At 23 years of age, reigning W Series champion and current Williams F1 development driver, Jamie Chadwick, keeps her eyes set on F1, despite Muir’s prediction. “The ultimate ambition is still F1,” she admits. “Yet I think where W Series sits outside of F1 and the exposure it gets, a lot of people think that you can go straight from W Series to F1, but there’s still a lot I need to achieve in the sport before I can justify even achieving a seat in F1. The main thing from my side is making sure that I’m there on merit and based on results rather than any form of token gesture. Just because I’m a woman it doesn’t mean it should be any different.”

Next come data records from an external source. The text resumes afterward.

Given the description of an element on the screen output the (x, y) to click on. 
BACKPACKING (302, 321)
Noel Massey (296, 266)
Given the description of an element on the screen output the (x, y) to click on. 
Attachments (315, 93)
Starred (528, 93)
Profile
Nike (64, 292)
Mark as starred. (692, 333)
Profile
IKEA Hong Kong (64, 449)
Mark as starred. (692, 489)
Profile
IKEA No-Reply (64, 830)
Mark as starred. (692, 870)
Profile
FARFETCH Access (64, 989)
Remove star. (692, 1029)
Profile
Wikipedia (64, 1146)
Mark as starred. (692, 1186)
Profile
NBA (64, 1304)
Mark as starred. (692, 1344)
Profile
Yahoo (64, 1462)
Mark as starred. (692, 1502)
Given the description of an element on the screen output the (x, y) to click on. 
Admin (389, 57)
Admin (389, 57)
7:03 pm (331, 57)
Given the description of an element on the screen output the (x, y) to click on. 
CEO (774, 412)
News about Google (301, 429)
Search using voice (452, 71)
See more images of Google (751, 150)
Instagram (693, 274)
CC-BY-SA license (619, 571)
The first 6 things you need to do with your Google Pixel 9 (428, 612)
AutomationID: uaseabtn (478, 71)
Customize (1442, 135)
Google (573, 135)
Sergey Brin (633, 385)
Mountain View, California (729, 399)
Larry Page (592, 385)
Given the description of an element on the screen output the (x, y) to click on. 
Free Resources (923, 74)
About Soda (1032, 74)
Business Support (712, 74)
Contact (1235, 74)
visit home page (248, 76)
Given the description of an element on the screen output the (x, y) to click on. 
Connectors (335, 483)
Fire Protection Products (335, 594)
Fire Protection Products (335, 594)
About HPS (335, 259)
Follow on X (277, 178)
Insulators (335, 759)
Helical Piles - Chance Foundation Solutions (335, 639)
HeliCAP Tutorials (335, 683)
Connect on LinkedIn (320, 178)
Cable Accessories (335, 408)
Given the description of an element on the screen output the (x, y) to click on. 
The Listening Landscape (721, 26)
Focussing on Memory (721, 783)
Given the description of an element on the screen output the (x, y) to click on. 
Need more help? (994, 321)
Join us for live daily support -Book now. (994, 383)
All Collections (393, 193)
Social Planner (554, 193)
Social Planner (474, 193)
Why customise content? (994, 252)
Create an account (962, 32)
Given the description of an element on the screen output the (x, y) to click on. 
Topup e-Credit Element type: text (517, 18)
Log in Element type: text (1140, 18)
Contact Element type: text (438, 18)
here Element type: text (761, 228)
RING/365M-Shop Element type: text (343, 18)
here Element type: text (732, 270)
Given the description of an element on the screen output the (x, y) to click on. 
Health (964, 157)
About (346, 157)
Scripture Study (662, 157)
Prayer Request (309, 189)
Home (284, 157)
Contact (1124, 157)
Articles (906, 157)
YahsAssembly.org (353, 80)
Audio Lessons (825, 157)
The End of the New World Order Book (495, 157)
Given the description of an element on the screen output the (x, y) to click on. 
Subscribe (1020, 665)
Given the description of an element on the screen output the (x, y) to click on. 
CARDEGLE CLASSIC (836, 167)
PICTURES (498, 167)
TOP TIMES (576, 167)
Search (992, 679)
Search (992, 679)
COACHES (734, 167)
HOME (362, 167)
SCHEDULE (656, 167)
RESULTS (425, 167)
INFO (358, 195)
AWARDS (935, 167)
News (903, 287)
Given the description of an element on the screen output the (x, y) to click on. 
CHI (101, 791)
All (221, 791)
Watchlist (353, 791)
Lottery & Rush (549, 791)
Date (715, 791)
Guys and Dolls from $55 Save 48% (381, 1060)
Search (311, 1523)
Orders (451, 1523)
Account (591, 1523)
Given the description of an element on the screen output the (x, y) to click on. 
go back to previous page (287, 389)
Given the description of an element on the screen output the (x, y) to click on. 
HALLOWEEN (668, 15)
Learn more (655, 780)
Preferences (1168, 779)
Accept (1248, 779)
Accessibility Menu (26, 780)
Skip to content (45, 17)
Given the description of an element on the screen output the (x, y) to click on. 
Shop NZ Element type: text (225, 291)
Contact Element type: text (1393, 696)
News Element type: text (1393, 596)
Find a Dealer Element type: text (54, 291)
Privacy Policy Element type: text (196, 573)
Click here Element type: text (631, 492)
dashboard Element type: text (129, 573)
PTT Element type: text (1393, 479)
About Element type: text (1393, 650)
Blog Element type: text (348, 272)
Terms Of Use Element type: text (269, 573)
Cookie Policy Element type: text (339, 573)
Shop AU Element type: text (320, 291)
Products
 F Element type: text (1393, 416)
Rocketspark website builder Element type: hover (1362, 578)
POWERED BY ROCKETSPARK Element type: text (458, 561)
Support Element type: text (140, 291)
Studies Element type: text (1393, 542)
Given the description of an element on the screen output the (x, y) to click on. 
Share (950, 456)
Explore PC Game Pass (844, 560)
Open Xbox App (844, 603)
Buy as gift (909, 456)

Chadwick first got behind the wheel at 11 years old, following her brother Oliver into the world of kart racing. “I was fortunate when I started that it was very much a hobby,” she explains. “The rivalry with my brother was probably what I cared about most when I was younger.” Chadwick confesses that she “wasn’t doing it to try to be an F1 driver”, to which she elaborates: “I think the reason for that was, because there wasn’t a female F1 driver, I didn’t see that as an obvious thing that I could necessarily be.” A youthful Chadwick would have had to cast her mind all the way back to Italy’s Lella Lombardi in 1976 for the last time F1 saw a woman in the paddock.
But maybe the 46-year drought is primed to come to an end, as Chadwick is hopeful for the existing crop of youngsters in W Series: “I now look at the young girls coming through and I believe they have such a great opportunity. Even if I’m too late to [get to F1], it’s exciting for the sport to see that.”
“I do not understand why big businesses will still back a boy with half the clear ability that someone like Jamie has, but Jamie is still [somehow] a risk”
Not everyone, however, took warmly to the W Series project. Momentarily flirting with the pitfalls of political incorrectness, Will Buxton delivers a mic-drop statement: “I hated it.” He continues: “I always thought racing was about being quick regardless of whether you’re a man or woman.
“But then I started to think about it,” Buxton remembers, “and you start to wonder: why aren’t there women in F1? Why aren’t there even women in F2 or F3? Because we know there are girls that start in go-karts, so why aren’t they progressing through? This [W Series] does make sense because it is essentially another opportunity for the best female racers in the world, who can’t get that next step in their career, to prove themselves.”
Does he think Chadwick has what it takes to make it to F1? “We’re all sitting here saying ‘we’re all here for equality’. It’s not even about equality, it’s about putting the best racers in the best seats. And Jamie is hands down [one of the best racers], she’s proven it year upon year.
“I don’t think she’s had a fair crack of the whip in F3 yet. I still find it astonishing that big businesses won’t get behind her to the extent to afford a good seat in F3. I do not understand why big businesses will still back a boy with half the clear ability that someone like Jamie has, but Jamie is still [somehow] a risk. I don’t get it. It makes zero sense.”
With pay drivers like Nikita Mazepin and Nicholas Latifi often elbowing their way into the revolving door of F1 admission, it’s difficult to not feel at odds with the decades-long emptiness of female drivers at the top.
As we prepare to bear the tasty fruit of an inaugural Miami Grand Prix this weekend, we will inevitably find ourselves waiting a little longer to see a female driver shake up the F1 grid. But with W Series going from strength to strength and young female racers now having an obvious platform to work towards, we may not be far away from waving goodbye to the greatness of Lewis Hamilton, Fernando Alonso, and Sebastian Vettel, and saying hello to the ferociously fast crop of female talent.